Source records
---+---

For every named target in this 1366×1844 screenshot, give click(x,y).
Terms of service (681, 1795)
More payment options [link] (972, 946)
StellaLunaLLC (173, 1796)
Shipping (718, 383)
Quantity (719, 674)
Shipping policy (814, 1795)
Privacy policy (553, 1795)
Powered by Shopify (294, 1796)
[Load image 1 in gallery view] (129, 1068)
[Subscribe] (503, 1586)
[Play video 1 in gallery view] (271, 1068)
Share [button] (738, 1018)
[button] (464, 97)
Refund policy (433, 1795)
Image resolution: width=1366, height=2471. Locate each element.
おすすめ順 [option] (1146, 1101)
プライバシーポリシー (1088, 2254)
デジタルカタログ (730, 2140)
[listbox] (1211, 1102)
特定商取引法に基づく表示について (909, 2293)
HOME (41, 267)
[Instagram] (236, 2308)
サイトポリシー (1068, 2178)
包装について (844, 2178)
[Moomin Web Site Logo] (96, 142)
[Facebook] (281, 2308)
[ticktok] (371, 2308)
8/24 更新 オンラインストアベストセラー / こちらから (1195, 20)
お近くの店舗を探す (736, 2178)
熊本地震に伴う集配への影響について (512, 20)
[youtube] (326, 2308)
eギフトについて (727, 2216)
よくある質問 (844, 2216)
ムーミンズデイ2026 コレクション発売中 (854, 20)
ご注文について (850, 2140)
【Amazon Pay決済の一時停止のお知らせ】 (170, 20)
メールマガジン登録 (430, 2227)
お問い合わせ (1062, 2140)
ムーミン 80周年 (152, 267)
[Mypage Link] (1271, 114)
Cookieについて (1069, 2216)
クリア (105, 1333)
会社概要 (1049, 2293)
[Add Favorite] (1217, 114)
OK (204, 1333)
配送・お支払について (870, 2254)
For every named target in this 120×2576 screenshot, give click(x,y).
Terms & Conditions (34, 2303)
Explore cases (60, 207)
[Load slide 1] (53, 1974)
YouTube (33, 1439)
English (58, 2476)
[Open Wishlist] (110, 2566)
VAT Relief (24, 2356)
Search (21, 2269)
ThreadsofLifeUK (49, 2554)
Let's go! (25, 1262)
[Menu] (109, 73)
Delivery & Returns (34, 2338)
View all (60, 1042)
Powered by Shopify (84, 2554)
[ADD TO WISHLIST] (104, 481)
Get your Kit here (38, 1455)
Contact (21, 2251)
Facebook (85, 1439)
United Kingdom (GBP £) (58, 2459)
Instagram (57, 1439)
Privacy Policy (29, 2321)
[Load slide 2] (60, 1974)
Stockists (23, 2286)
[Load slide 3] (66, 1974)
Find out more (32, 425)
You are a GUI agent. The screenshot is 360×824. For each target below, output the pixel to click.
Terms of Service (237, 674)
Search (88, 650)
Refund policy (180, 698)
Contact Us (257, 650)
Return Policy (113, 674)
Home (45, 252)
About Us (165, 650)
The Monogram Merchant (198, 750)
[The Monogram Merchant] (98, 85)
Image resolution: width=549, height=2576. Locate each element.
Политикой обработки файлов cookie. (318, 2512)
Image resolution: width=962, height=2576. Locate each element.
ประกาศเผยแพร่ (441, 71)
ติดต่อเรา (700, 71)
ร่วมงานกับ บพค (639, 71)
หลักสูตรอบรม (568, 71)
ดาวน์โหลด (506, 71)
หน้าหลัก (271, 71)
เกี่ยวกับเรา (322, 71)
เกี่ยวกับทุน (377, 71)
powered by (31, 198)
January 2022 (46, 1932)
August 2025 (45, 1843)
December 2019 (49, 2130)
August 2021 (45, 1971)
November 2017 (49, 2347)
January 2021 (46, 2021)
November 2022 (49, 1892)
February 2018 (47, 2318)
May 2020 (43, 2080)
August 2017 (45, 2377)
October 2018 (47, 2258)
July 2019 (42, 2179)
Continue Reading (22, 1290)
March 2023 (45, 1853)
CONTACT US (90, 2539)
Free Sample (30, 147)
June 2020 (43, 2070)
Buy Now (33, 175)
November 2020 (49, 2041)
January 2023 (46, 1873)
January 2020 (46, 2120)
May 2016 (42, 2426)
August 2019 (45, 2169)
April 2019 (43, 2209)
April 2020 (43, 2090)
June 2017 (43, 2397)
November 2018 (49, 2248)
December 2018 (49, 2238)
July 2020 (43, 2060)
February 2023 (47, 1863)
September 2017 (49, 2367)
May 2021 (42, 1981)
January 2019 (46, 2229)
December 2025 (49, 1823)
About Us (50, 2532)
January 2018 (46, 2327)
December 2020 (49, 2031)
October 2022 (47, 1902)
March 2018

---+---

*What needs to be done*
Copy each line from the records above that includes the string "resolution".

*Exercise answer*
Image resolution: width=1366, height=2471. Locate each element.
Image resolution: width=549, height=2576. Locate each element.
Image resolution: width=962, height=2576. Locate each element.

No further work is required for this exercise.